Et à juger par les règlements temporaires, le temps de libération des représentants en santé-sécurité sera également très réduit par rapport à ce qui existait avant dans les quelques secteurs où la loi avait été appliquée.

Cela est assurée par le caractère paritaire du conseil d’administration de la CNESST, qui donne au patronat un droit de véto sur les décisions.

Mais pour les travailleurs non-syndiqués, qui ne sont pas représentés au conseil d’administration de la CNÉEST, la situation risque d’être encore pire. Qui, dans une entreprise non-syndiquée, comme un entrepôt d’Amazon ou de Dollarama, courra le risque de demander une salle de réunion et du temps libre rémunéré pour une assemblée d’élection de représentants en prévention ? Et face au refus inévitable, qui risquera s’en plaindre à la CNÉEST ? Vous connaissez les réponses.

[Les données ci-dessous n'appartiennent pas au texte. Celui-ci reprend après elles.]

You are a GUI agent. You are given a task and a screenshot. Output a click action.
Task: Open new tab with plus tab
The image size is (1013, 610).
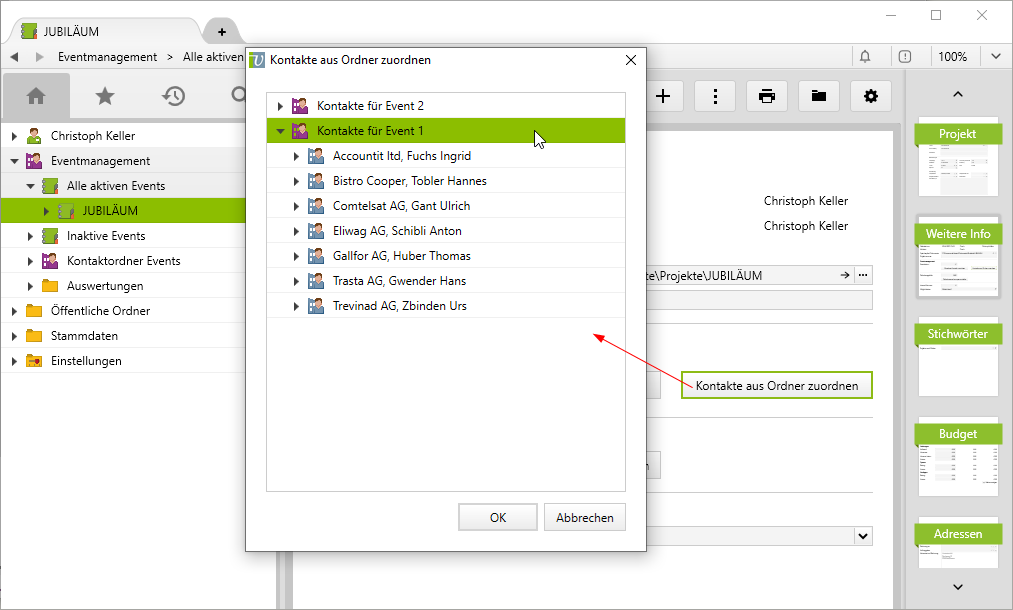click(221, 32)
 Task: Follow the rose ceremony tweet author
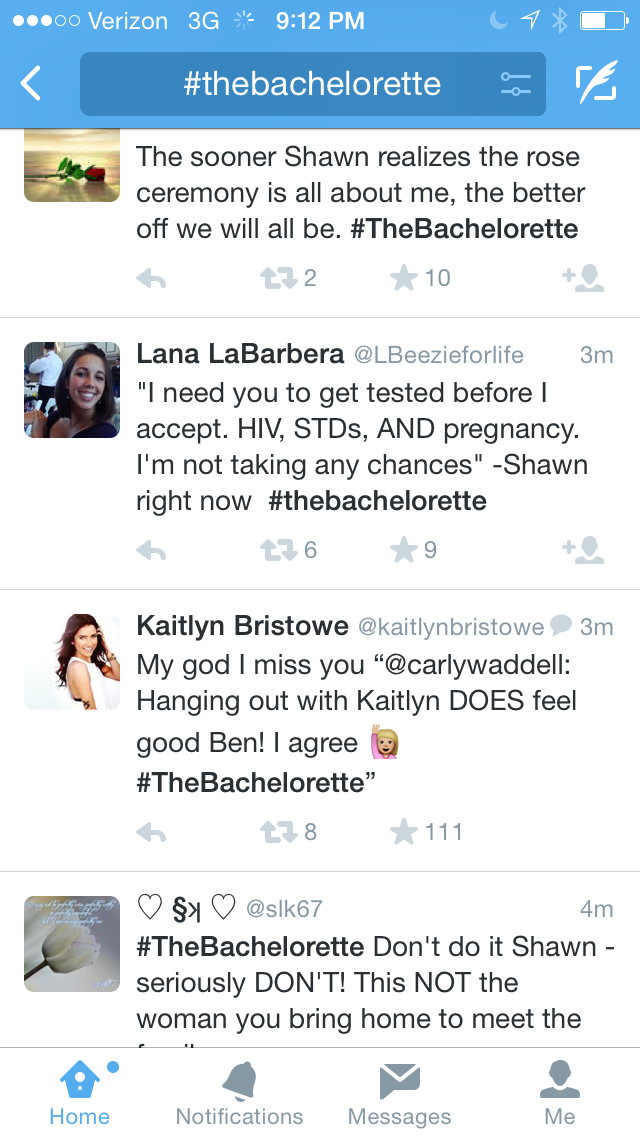tap(583, 277)
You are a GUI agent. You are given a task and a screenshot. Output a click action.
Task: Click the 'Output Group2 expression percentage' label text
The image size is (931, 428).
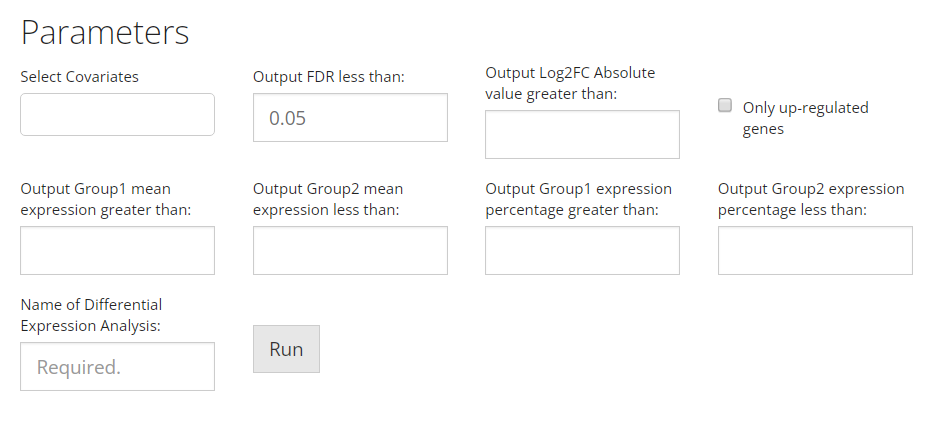[x=810, y=199]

Le CTI a posé ces questions à la présidente de la CNÉEST. Elle nous a assuré – et je la cite – que « la CNESST encourage les employeurs à faciliter la mise en place des mécanismes de participation des travailleurs… et nous comptons sur leur habituelle collaboration… ». On connaît trop bien la valeur de cette « habituelle collaboration. »

Sur le site de la CNÉEST on peut lire que ndepuis le 6 avril, tous les établissements qui n’ont pas de mécanismes de prévention et de participation doivent mettre en place le régime intérimaire. Mais quand le CTI a demandé quel pourcentage d’entreprises de 20 travailleurs ou plus ont des mécanismes de participation, la CNÉEST n’a pu répondre.

C’est ainsi que la réforme s’applique. Il n’y a pas de suivi pour assurer l’implantation des mécanismes, déjà très réduits, de participation. Cela veut dire que dans les entreprises non-syndiquées, il n’y aura pas de participation.

Toute l’expérience du mouvement ouvrier, et beaucoup de recherche scientifique, montrent que le pouvoir des travailleurs sur leurs conditions de travail – et c’est est le sens d’une vraie participation – joue un rôle primordial pour assurer leur santé et leur sécurité.

Pour cette raison le CTI, de concert avec l’UTTAM, le RATTMAC et le CIAFT, trois autres organisations qui défendent les non-syndiqués, est en train d’élaborer un projet de formation en santé-sécurité pour les non-syndiqués. On va essayer d’obtenir pour cela du financement du gouvernement.

J’espère que ce projet aura le soutien actif du mouvement syndical.

La cause de la santé-sécurité au travail ne doit surtout pas rester entre les seules mains du conseil d’administration de la CNESST, dont le caractère paritaire garantit la paralysie que nous avons vécue pendant quarante ans.

En terminant, je veux dire ceci - le pouvoir des travailleurs et des travailleuses sur leurs conditions de travail dépasse de loin le seul enjeu de la santé-sécurité.

Il faut refuser d’être des esclaves salariés.

C’est une question fondamentale de dignité humaine. Et la dignité, comme on sait, est à la base de toutes les luttes populaires importantes.